The SingleTrack short takes a trimmer, more articulated approach. Less fabric, more precision in the cut, with stretch panels doing more of the work. It's aimed at riders who want the freedom of a baggy short but don't want anything flapping around when they're pushing pace on technical singletrack. The fit is closer to what you'd expect from a trail short in 2024 - not skintight, but purposeful.

The MT500 is Endura's hardcore enduro option. Heavier-duty Cordura construction, reinforced panels where crashes tend to happen, and a fit designed around body armour compatibility. MT500 shorts are often sold without a liner - they're designed to work with Endura's separate Clickfast liner range so you can choose your chamois pad grade depending on the day. Short transfer to a long enduro stage? Swap to a 400-Series pad. Prefer no pad for shuttle laps? Unclip entirely. It's a sensible system.

Prefer the locked-in feel of over-the-shoulder straps for long road miles? Our dedicated Endura Bib Shorts collection covers those options in full.

Getting the Most From Your Shorts on UK Rides

The Clickfast™ liner system is worth understanding properly because it changes how you think about kit. The liner attaches via a ring of poppers (snap fasteners) around the inner waistband of the outer short. Snap them in, and the liner stays exactly where it should - the chamois pad doesn't migrate, bunch, or rotate while you're riding. Unsnap them, and the outer short is just a short. No awkward inner seams, no weird bulge through your jeans at the café.

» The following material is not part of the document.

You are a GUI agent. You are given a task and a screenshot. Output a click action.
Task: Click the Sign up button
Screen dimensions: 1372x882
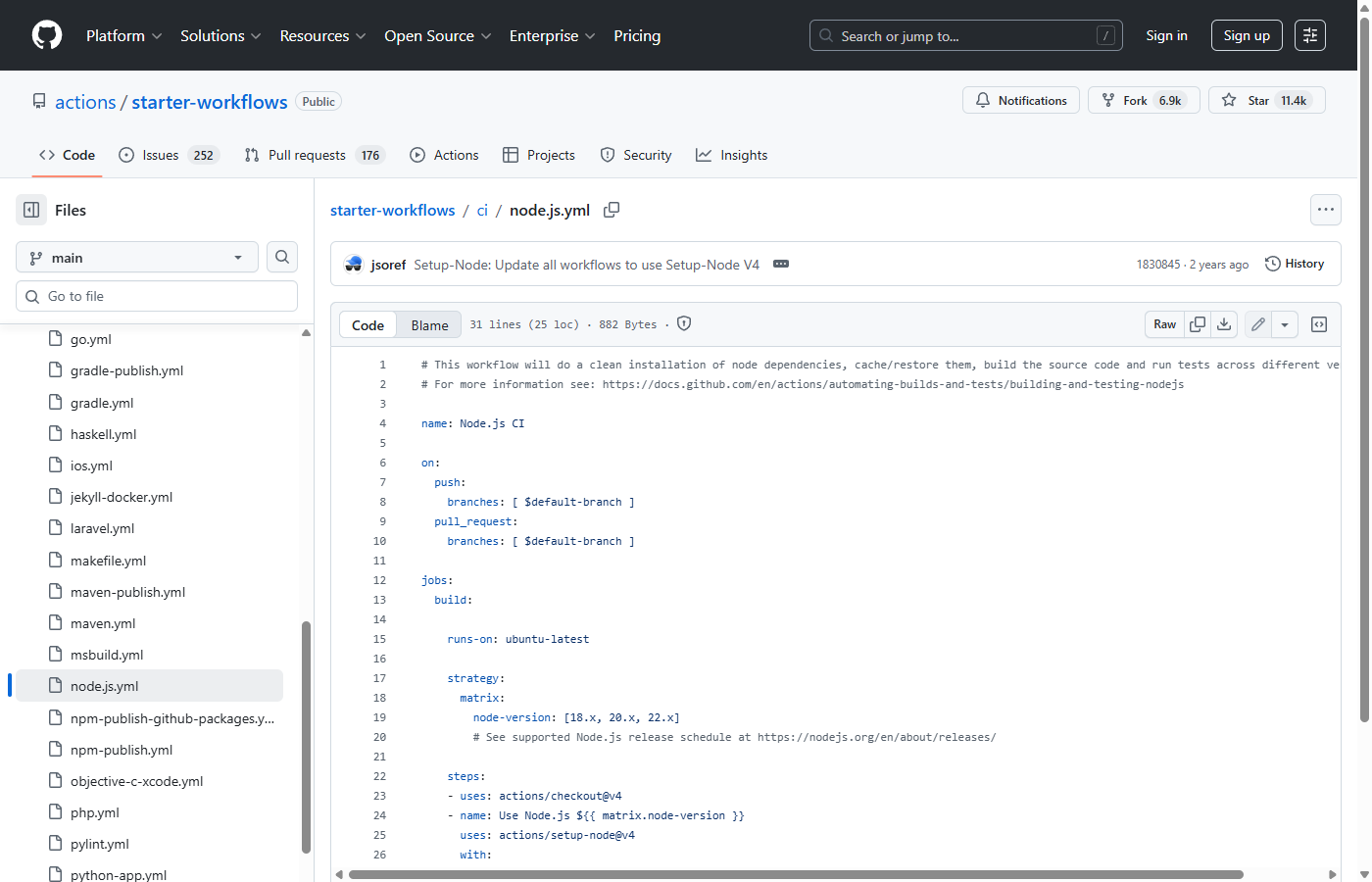pos(1246,35)
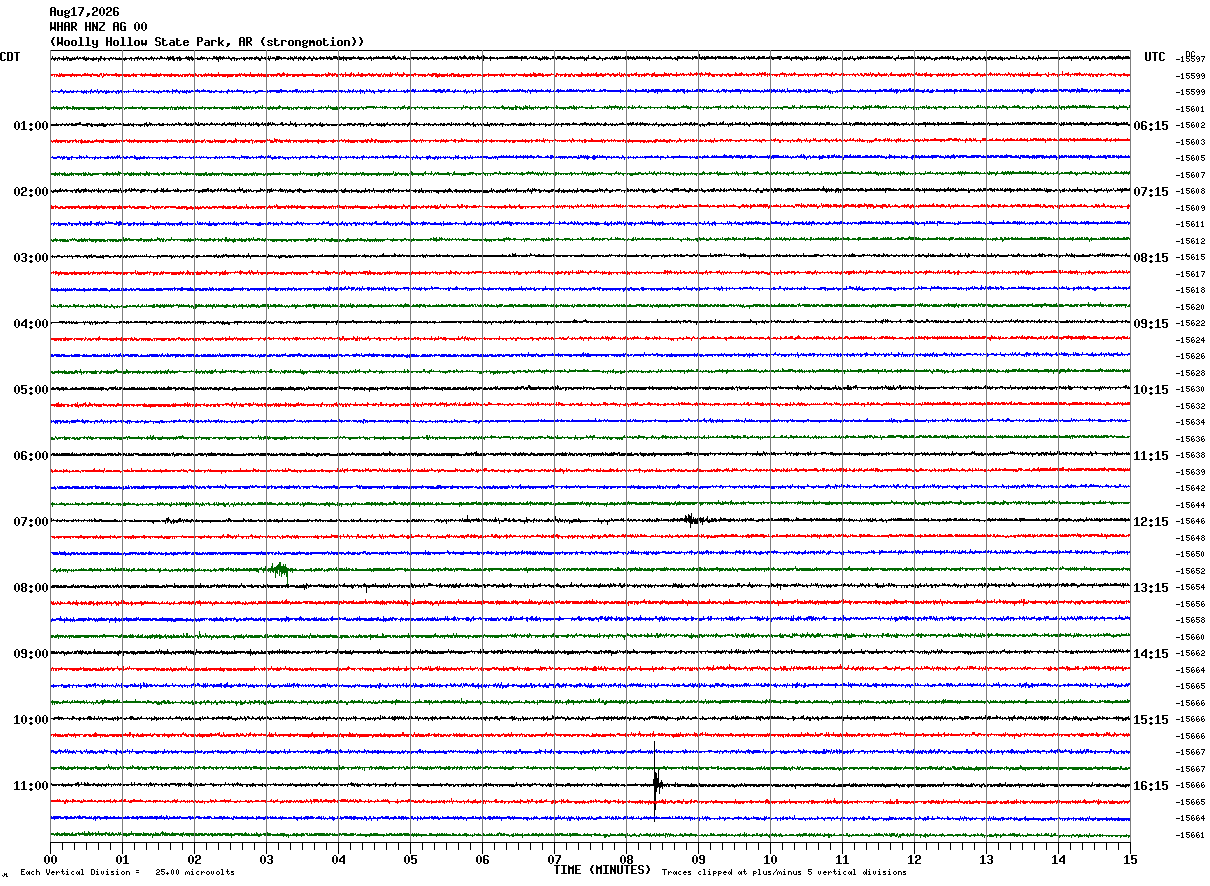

Where it gets genuinely useful is pad selection. Endura offers both 300-Series and 400-Series antibacterial chamois pads. The 300-Series is lighter and suits shorter, punchier rides - a two-hour blast around the Surrey Hills doesn't need the same padding as a full day in the saddle on a multi-stage adventure route. The 400-Series adds more foam volume and a broader sit-bone contact area, which matters when you're six hours deep into something hilly. If you own one outer short and two liner grades, you've effectively got two different shorts for the cost of one extra liner.

For winter riding, these shorts layer well over Endura leg warmers - the relaxed fit of the Hummvee in particular gives enough room to pull leg warmers on underneath without restricting movement. Pair that with an Endura base layer and you've got a system that handles a cold, muddy November ride in the Peaks without needing a full wardrobe change. Don't forget Endura mitts either - cold hands wreck a ride faster than cold legs.

On washing: use a dedicated tech-wash rather than standard detergent. Fabric softener is particularly bad news - it clogs the chamois fibres and kills the wicking properties that make the liner comfortable. Wash the liner separately from the outer short if you can, and re-apply DWR treatment to the outer after every few washes to keep the water-shedding performance sharp. Waist adjusters on most models mean fit stays dialled even after repeated washing changes the fabric slightly - worth checking and re-setting after the first few cycles.

Endura Regular Shorts FAQs

Do Endura shorts come with a padded liner?

It depends on the model. Most Hummvee shorts include a Clickfast-compatible padded liner in the box. MT500 shorts are typically sold without one - they're designed so you can choose your own Clickfast liner grade separately. Always check the product listing, as liner inclusion varies across colourways and generations.

What is the difference between Endura Hummvee and SingleTrack shorts?

The Hummvee is a relaxed-fit short with cargo pockets - versatile, comfortable, and suited to commuting, touring, and casual trail riding. The SingleTrack is trimmer and more articulated, with stretch panels built for aggressive trail riding where you don't want excess fabric in the way. Same category, different riding styles.

How does the Endura Clickfast system work?

Clickfast uses a ring of snap fasteners (poppers) around the inner waistband of the outer short. A compatible Endura padded liner clicks into those poppers and stays firmly in place throughout your ride. Unclip it afterwards and the outer short works standalone. It's quick, secure, and means you can swap pad grades between rides.